== RECORD EXTRACTS ==
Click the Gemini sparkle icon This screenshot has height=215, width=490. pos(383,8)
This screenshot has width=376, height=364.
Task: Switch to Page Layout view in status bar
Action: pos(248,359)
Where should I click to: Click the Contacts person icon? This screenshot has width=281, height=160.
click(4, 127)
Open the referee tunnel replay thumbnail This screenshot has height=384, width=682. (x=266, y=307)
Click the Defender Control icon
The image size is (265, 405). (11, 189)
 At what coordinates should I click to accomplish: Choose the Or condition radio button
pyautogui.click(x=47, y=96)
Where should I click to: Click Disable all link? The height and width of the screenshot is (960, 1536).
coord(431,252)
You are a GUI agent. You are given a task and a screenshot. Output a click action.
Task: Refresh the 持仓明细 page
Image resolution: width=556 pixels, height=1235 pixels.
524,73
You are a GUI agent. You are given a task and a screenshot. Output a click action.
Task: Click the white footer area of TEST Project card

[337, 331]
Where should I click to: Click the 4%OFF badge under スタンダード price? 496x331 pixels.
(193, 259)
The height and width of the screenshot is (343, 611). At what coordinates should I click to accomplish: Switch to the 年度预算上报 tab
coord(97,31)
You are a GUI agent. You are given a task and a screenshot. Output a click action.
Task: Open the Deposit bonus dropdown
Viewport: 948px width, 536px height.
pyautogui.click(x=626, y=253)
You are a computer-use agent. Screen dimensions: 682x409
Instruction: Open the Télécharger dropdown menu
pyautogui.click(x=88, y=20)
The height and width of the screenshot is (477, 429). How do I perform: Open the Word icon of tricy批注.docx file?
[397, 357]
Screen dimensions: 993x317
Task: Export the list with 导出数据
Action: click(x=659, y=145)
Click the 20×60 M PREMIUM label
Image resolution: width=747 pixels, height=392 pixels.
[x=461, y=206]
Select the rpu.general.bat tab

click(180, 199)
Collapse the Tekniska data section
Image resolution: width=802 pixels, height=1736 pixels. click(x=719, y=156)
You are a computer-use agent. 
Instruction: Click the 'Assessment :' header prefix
===
◆ EXERCISE
Within the records, filter for lines that contain the word "computer" and show each one.

◆ SOLUTION FOR THIS PROBLEM
You are a computer-use agent. Screen dimensions: 682x409
You are a computer-use agent. 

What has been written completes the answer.